I remember it so clearly- the moment I realized the quote was so true: The days pass slowly, but the years fly by. It was a quiet night in August. The kids were tucked into bed and I was lying there, in the quiet, on the eve of their first day of a new school year. Hadn’t it just been yesterday that we sent in end-of-the-year teacher gifts or that I planned all of the special things we would be doing during those summer months?
We had said that every day of our summer break would be a fun adventure where we would find something new to try or somewhere new to go. It was on that night in August when their summer break was coming to an end and the new year was on the horizon that the quote really hit me.
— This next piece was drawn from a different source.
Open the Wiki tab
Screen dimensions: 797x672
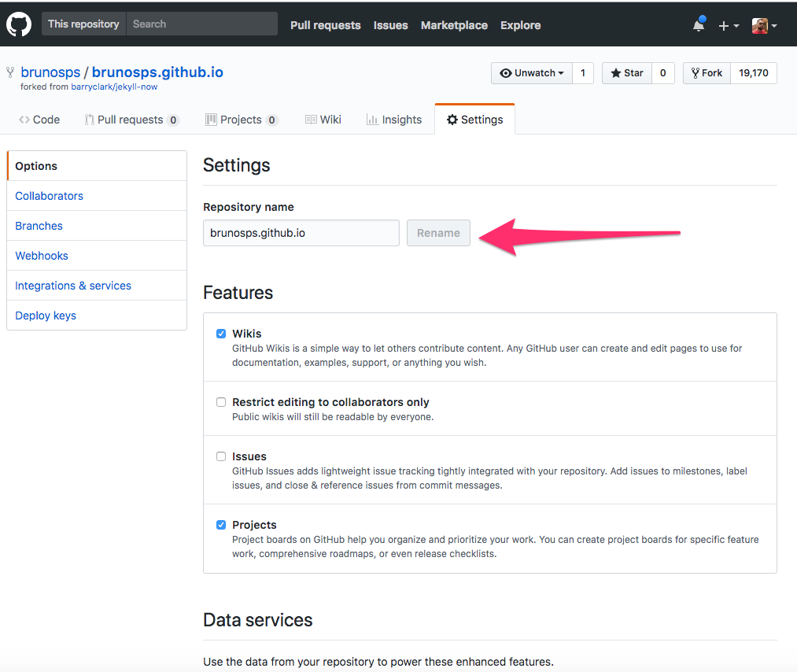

Yes, the days pass slowly when you are in them, but when you look back, you realize how quickly the years have flown by.
Honestly, I still couldn’t believe it. I couldn’t get myself to reconcile that summer was over and a new school year was upon us. I mean, wasn’t it just yesterday my kids were lamenting the last few weeks of school? Wasn’t it just yesterday that school let out, and I greeted my kids in the car line with a promise of an exciting, over-the-top summer filled with parks, picnics, playdates, and one incredibly fun vacation to Hilton Head?
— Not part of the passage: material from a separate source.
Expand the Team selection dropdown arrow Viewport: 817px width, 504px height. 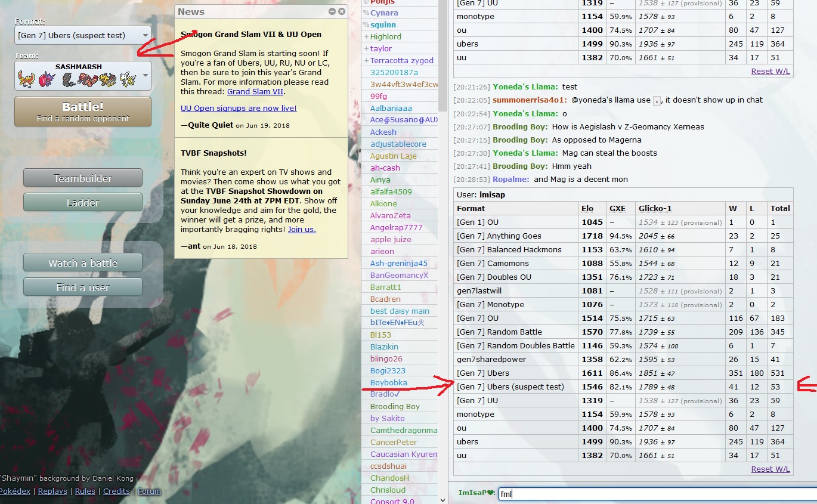[146, 76]
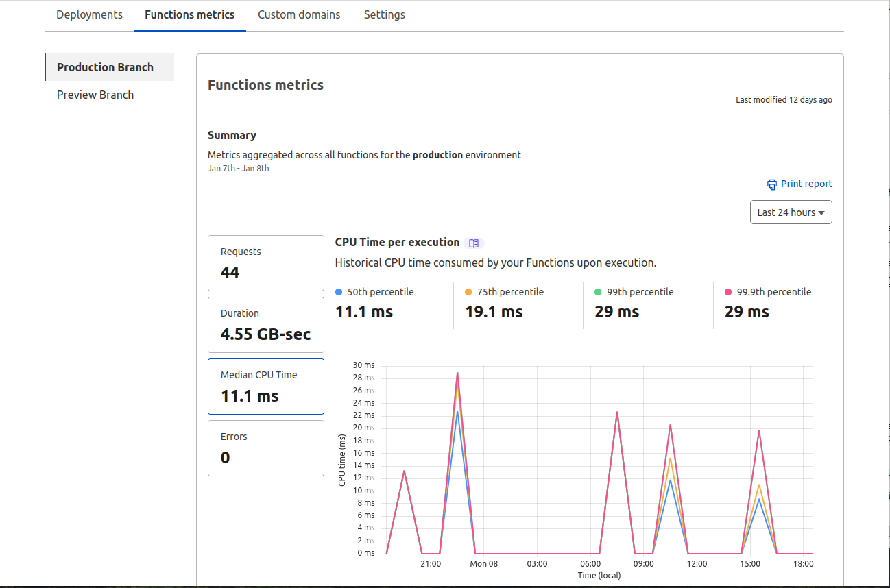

How could THREE WHOLE months have passed by so quickly?
Three months. 75 days of summer break, and it’s gone in the blink of an eye. I was lying there, thinking about this. At this point, I’m crying… somewhat inconsolably to my husband (who, as usual, can’t quite figure out why I’m crying). I’m crying because all those grand plans I had didn’t quite come full circle.
I mean, yes, we did hit some parks this summer. But oh my gosh, the heat was unbearable! Here in NC, July means the upper 90s, so it’s not ideal to be outdoors for long periods.
And we did have a few playdates, but not nearly as many as I had hoped for. Summer camps, vacations, VBS, work schedules, etc., all had a way of throwing a wrench into the best-laid plans.
We did hit the pool this summer, but not every day like my older daughter dreamed of.
And that fun, awesome vacation to Hilton Head Island – well, we did do that too, but as usual, one of my kids was sick (like coughing until 2 am every night we were there) and I spent the first day of vacay at urgent care tending to a UTI.
So I’m baffled – how did those 75 days slip by so quickly? In the beginning, I was even a little nervous that maybe my kids would get bored and that I would be scrambling to find something to do. And now, here I am, wondering, “What on earth did we do with our time?”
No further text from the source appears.